Former IRS lawyer Marcus S. Owens, however, opposes the ADF’s strategy and its legal reasoning. Working with the Ohio-based clergy, he contends that the Supreme Court would be unlikely to overturn appellate court rulings on the issue or a related precedent of its own.
Owens also criticizes ADF and its lawyers for “actively advising churches and pastors that they should violate the tax law and offering to explain how to do that. The tax system would be shut down if you allowed attorneys to counsel people on how to violate the tax law.”

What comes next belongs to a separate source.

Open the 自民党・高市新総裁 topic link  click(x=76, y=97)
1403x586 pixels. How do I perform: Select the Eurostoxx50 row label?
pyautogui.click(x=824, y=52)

Owens, a former director of the IRS office that regulates tax-exempt organizations, will ask the tax agency to investigate ADF lawyers for “this flagrant disregard of the ethical rules.” He is joined by former IRS commissioner Mortimer M. Caplin and Cono R. Namorato, who headed the office of professional responsibility at the IRS until 2006.
The two Ohio pastors, the Rev. Eric Williams and the Rev. Robert F. Molsberry, have called for hundreds of clergy to preach on Sept. 21 about the value of the separation of church and state.
Joe Conn, a spokesman for Americans United for Separation of Church and State, calls “Pulpit Freedom Sunday” a “stunt” that is part of an effort by the religious right to build a church network that will “put their candidates into office. It’s part of the overall game plan.”
“This is an extraordinarily reckless scheme that they are promoting,” Conn said. “The federal tax law is clear. Churches are charitable institutions that exist to do charitable things. That does not include politics. Political groups do politics.”
The Alliance Defense Fund is a legal consortium that considers itself the antithesis of the American Civil Liberties Union. It spends more than $20 million a year to underwrite legal battles and train lawyers to push the country in socially conservative directions.
Founded in 1994 by Christian conservatives including James C. Dobson of Focus on the Family and William R. Bright, founder of Campus Crusade for Christ, the ADF has challenged same-sex marriage initiatives, stem cell research and rules that limit the distance protesters must keep from abortion patients. It helped the Boy Scouts ban gay Scout leaders.
Defining its latest mission, the ADF declared that pastors have “too long feared” the loss of tax exemptions.
“We’re not encouraging any congregation to violate the law,” Stanley said. “What we’re encouraging them to do is exercise their constitutional right in the face of an unconstitutional law.”